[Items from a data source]
□ □ □ □ □
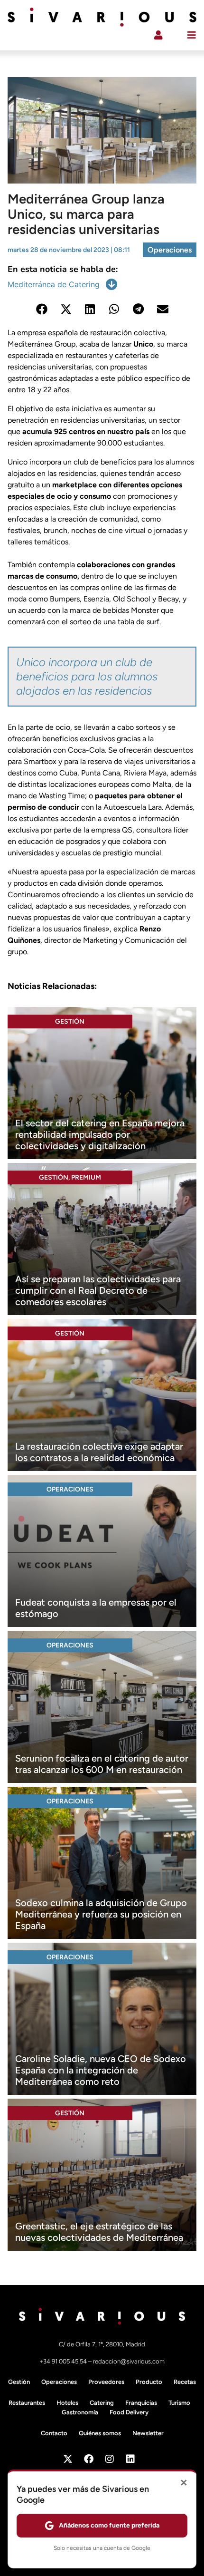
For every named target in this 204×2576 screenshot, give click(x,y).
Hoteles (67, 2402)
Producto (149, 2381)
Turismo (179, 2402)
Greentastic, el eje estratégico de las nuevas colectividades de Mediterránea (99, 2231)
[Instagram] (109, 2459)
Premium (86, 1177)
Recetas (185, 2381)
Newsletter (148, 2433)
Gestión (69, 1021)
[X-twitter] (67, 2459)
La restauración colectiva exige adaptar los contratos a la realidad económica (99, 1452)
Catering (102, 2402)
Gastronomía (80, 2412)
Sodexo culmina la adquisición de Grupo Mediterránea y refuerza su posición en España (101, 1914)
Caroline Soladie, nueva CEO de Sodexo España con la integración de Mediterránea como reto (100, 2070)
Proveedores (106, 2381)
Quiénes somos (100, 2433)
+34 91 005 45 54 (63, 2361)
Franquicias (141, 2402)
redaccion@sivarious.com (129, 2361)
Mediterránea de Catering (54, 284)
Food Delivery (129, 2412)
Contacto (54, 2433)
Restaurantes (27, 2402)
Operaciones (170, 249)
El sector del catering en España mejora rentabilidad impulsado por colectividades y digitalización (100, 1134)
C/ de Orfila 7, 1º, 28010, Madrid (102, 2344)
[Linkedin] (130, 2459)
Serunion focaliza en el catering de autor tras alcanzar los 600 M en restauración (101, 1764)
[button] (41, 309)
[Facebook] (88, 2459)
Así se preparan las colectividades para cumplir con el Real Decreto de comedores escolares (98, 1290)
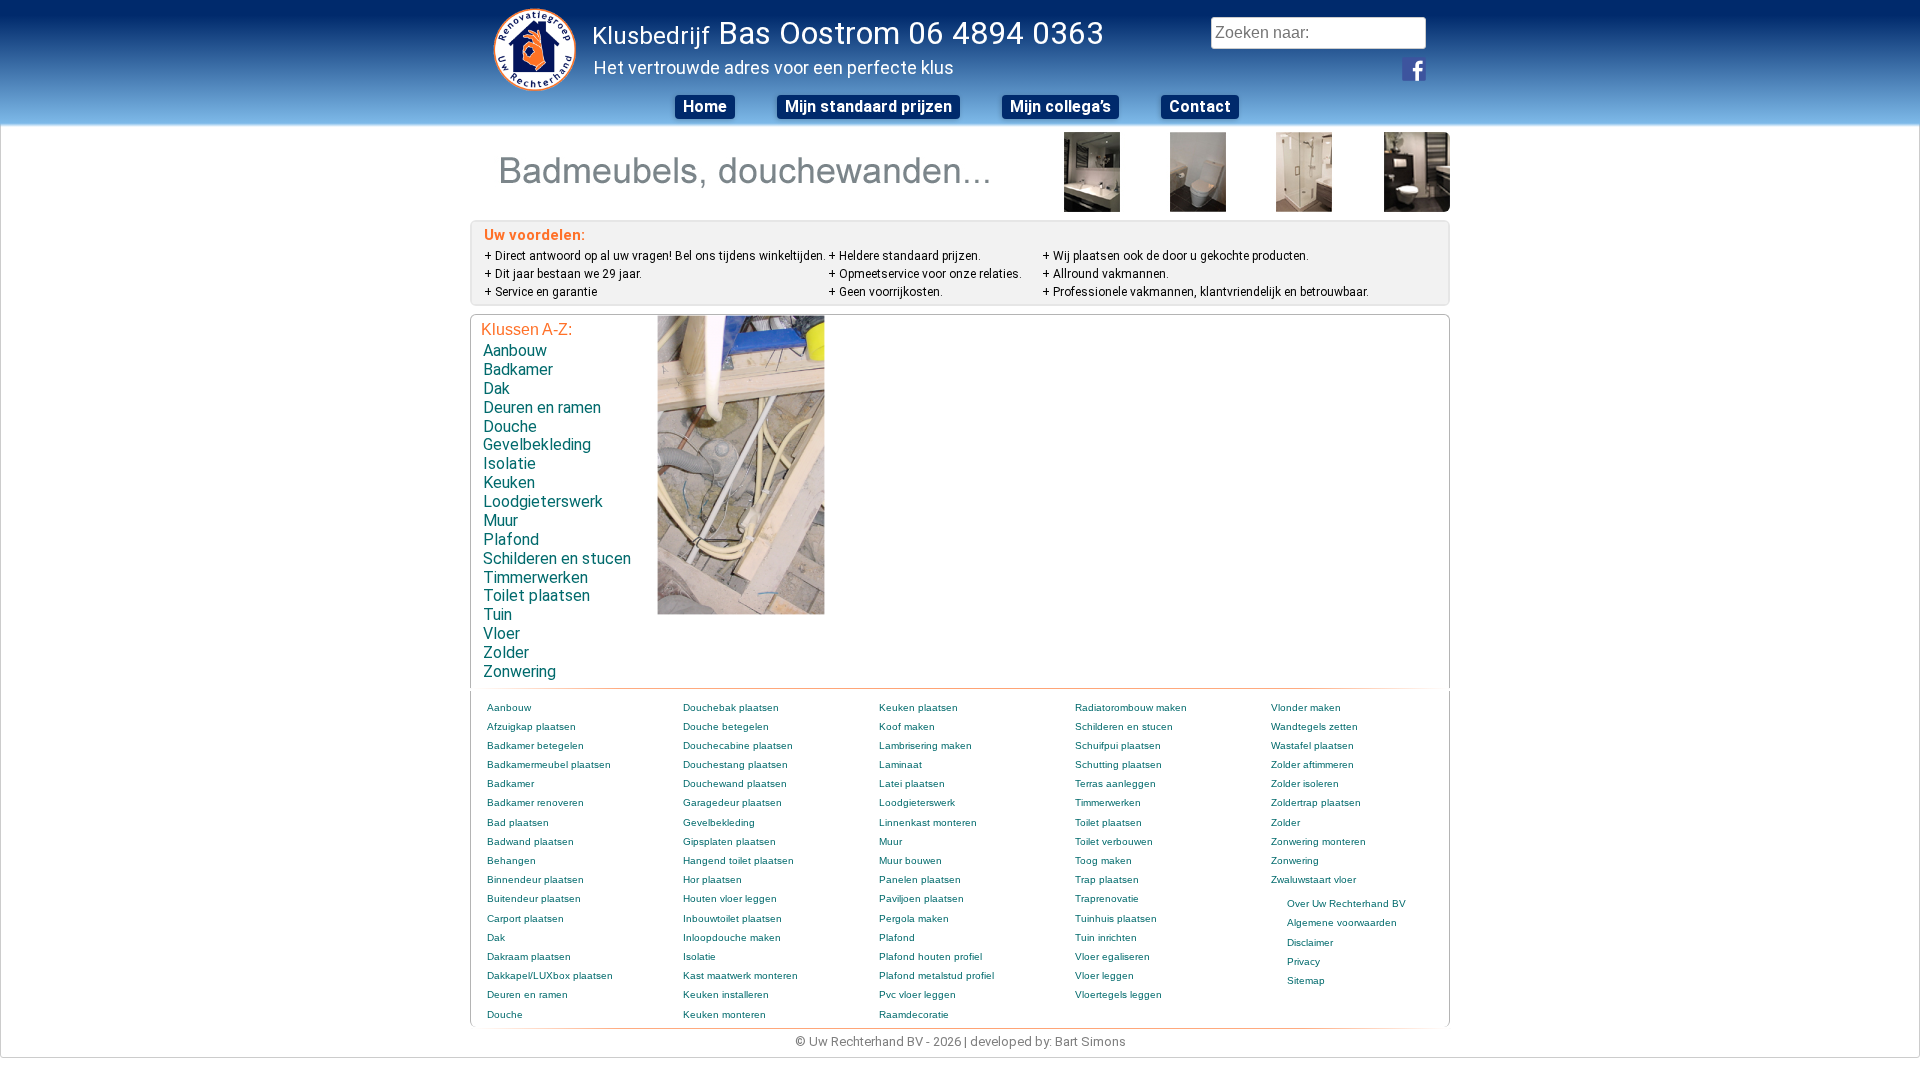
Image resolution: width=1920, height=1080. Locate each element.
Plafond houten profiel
□ □ □ □ □
[ASSIGNED TASK] Pictures are to be left out; the answer must otherwise be exactly the lines from the one with "Food Delivery (129, 2412)" through the final line of the entries above, both included.

[ANSWER TO THE EXERCISE]
Food Delivery (129, 2412)
Contacto (54, 2433)
Restaurantes (27, 2402)
Operaciones (170, 249)
El sector del catering en España mejora rentabilidad impulsado por colectividades y digitalización (100, 1134)
C/ de Orfila 7, 1º, 28010, Madrid (102, 2344)
[Linkedin] (130, 2459)
Serunion focaliza en el catering de autor tras alcanzar los 600 M en restauración (101, 1764)
[button] (41, 309)
[Facebook] (88, 2459)
Así se preparan las colectividades para cumplir con el Real Decreto de comedores escolares (98, 1290)
Image resolution: width=1920, height=1080. Locate each element.
Plafond houten profiel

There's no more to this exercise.